Cela ressemblait à un échec, mais ce fût une heureuse chose car elle y rencontra Rodney Hancock, un New Zélandais de 21 ans, arrivé dans la région trois mois après elle, le seul autre bahá’í de Papouasie Nouvelle Guinée.

violet-hoehnke-1994-l.jpg En 1956, après avoir connu la foi bahá’íe à travers Mme Hoehnke et M. Hancock, Apelis Mazakmat enseignant sur l’île Manus, devint le premier bahá’í autochtone.

Durant les années suivantes, alors que des milliers embrassaient la Foi, plus de 150 bahá’ís en provenance d’autres pays vinrent en Papouasie Nouvelle Guinée pour aider les bahá’ís locaux dans l’administration et le développement de leur communauté nationale.

En 1973 Mme Hoehnke devint membre du Corps continental des conseillers et dans cette fonction visita, guida et encouragea plusieurs communautés bahá’íes de Papouasie Nouvelle Guinée et de l’Océan Pacifique.
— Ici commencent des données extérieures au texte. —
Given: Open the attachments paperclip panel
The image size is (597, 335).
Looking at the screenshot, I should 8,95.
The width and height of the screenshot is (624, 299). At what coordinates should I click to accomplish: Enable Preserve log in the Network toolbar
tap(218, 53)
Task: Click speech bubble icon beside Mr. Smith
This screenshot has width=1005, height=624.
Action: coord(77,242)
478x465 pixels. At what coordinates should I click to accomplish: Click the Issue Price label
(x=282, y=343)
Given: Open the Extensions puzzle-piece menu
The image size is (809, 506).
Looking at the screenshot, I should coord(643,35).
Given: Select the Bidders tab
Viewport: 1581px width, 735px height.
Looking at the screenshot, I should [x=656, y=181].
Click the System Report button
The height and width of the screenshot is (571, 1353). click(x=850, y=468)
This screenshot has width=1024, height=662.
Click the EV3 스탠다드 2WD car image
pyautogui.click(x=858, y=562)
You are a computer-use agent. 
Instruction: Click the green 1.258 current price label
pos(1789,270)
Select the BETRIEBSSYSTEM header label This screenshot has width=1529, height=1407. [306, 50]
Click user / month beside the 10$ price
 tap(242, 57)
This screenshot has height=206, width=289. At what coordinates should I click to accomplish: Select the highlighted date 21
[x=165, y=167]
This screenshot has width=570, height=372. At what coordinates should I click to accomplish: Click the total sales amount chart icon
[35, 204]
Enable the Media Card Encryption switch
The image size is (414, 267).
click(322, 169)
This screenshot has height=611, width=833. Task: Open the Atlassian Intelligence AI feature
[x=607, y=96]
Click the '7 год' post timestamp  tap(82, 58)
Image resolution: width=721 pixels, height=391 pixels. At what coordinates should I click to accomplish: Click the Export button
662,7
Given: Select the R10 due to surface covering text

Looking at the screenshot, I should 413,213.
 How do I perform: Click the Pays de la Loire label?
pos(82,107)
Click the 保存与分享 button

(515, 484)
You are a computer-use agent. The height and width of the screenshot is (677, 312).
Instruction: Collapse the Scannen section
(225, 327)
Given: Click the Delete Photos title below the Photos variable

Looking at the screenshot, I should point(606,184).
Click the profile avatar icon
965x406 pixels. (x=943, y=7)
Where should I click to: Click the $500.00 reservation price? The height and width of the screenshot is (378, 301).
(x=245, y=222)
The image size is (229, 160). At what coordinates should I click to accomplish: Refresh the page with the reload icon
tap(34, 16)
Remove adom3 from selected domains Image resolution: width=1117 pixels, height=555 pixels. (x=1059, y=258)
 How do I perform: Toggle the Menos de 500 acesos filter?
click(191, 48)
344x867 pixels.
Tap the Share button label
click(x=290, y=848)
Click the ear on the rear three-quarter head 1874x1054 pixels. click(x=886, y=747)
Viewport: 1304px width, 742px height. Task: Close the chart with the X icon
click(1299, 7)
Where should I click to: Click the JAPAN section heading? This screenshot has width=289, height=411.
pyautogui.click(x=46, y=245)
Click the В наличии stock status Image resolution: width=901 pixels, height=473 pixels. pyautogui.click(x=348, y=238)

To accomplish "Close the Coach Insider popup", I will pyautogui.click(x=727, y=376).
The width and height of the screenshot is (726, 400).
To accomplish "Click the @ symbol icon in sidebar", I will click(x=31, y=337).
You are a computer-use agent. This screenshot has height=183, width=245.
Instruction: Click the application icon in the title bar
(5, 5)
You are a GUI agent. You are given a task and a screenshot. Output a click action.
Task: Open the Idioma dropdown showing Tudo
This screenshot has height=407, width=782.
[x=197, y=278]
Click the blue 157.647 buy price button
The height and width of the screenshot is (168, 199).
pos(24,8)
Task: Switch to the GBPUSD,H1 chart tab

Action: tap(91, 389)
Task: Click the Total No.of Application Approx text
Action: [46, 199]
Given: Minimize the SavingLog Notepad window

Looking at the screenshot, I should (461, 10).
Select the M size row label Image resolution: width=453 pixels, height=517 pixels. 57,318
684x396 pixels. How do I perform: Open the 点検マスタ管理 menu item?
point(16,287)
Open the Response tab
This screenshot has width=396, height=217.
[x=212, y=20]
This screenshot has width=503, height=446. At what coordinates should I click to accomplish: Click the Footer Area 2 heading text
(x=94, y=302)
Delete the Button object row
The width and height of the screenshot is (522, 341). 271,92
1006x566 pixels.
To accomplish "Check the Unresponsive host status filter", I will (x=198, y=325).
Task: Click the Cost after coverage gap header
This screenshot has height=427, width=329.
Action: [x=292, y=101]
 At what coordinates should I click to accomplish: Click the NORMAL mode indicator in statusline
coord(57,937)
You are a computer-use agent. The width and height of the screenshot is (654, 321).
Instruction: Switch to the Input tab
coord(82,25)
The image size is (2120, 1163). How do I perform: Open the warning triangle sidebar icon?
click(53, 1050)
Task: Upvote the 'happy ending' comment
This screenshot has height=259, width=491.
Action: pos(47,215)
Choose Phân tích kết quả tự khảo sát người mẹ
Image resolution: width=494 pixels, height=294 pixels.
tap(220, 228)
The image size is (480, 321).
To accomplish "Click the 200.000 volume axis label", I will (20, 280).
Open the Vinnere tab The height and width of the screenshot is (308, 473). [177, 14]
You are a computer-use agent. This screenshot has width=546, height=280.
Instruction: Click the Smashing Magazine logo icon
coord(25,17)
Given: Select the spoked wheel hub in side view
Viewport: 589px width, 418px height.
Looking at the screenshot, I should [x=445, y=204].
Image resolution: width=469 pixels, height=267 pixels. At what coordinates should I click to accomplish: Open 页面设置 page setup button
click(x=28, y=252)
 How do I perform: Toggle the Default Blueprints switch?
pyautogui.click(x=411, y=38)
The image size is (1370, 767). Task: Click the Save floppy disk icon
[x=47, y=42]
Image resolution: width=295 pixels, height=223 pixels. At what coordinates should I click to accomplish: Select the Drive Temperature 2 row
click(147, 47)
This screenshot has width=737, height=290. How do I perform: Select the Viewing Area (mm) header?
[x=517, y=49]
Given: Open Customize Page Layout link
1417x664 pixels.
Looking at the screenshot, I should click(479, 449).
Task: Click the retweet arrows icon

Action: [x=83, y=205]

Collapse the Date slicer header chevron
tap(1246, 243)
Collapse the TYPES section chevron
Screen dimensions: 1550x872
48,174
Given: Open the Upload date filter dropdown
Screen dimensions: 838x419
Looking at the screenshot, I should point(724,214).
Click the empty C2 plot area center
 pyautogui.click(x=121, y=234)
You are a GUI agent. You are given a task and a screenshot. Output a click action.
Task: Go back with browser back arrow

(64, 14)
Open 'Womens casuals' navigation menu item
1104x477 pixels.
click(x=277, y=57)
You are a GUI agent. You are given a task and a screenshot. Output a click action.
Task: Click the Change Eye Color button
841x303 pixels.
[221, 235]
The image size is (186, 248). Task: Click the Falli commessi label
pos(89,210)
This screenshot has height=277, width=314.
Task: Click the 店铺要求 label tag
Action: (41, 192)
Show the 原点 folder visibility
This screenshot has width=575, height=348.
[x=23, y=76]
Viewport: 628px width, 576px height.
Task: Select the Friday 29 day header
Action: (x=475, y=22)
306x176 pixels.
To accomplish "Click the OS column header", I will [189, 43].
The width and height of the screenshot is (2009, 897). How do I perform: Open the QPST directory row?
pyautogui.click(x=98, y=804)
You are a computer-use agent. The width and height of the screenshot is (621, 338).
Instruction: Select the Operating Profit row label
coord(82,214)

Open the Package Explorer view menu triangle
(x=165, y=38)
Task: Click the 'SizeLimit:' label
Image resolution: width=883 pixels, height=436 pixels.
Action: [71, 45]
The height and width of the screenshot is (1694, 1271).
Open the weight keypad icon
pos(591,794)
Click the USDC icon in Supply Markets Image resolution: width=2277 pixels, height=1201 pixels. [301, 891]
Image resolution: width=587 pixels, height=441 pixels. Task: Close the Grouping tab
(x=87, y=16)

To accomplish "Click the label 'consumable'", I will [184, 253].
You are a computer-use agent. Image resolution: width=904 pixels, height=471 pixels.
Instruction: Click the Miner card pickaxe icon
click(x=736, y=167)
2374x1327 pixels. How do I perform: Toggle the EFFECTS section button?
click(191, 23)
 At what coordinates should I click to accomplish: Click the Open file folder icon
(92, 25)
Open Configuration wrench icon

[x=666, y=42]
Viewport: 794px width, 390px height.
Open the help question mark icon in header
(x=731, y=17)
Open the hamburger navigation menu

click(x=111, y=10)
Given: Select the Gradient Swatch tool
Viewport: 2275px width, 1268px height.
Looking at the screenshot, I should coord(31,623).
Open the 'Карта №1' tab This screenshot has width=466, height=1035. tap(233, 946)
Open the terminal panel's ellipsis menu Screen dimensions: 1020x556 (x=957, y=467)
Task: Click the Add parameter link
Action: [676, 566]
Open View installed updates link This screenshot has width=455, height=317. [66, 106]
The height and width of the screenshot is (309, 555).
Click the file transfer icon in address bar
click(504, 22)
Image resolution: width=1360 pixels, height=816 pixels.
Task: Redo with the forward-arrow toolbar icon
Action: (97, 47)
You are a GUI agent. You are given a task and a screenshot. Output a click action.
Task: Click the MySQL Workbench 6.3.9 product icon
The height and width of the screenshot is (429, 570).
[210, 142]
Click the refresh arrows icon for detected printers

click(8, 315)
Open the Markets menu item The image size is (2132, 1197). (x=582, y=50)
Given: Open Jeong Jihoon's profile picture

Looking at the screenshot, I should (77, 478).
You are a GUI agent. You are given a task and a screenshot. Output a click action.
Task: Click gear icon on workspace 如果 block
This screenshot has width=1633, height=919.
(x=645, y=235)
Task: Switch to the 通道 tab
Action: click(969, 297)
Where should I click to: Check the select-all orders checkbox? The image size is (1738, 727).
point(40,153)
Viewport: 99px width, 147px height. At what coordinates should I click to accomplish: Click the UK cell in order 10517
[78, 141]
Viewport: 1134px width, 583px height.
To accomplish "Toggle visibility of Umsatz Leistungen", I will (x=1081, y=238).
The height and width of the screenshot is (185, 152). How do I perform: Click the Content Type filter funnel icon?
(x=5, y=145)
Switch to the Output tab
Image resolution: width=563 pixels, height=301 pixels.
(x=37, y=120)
Elle exerça cette fonction avec dévouement pendant sept ans.

Après sa retraite, à Mont Hagen dans les collines, elle continua à instruire les bahá’ís et sa maison était toujours ouverte à la communauté.

Elle a fait don du montant provenant de son ancienne maison de Lae ainsi que de sa nouvelle maison du Port Moresby à la communauté bahá’íe.

Même tardivement, alors que sa vue s’était détériorée et qu’elle était confinée au lit, elle suivait les directives de la Maison universelle de justice aux bahá’ís du monde entier de prendre part aux cercles d’études pour le développement des compétences.violet-hoehnke-jeune-l.jpg

La Maison universelle de justice a exprimé ses condoléances à l’Assemblée spirituelle nationale des bahá’ís de Papouasie Nouvelle Guinée.

Le message dit que parmi les réalisations de Mme Hoehnke il faut compter « sa totale dévotion à l’avancement de la cause de Bahá’u’lláh et son témoignage d’un acquiescement exemplaire à endurer l’adversité dans la poursuite de ses nobles tâches. »

« Au cours des années, elle devint réputée pour l’amour sincère et le respect qu’elle vouait au peuple autochtone de Papouasie Nouvelle Guinée, » ajoute le message.

La Maison universelle de justice a demandé que des réunions commémoratives soient tenues partout en Papouasie Nouvelle Guinée.

Elle invite l’Assemblée spirituelle nationale des bahá’ís d’Australie à organiser un service à sa mémoire dans la Maison d’adoration bahá’íe à Sydney.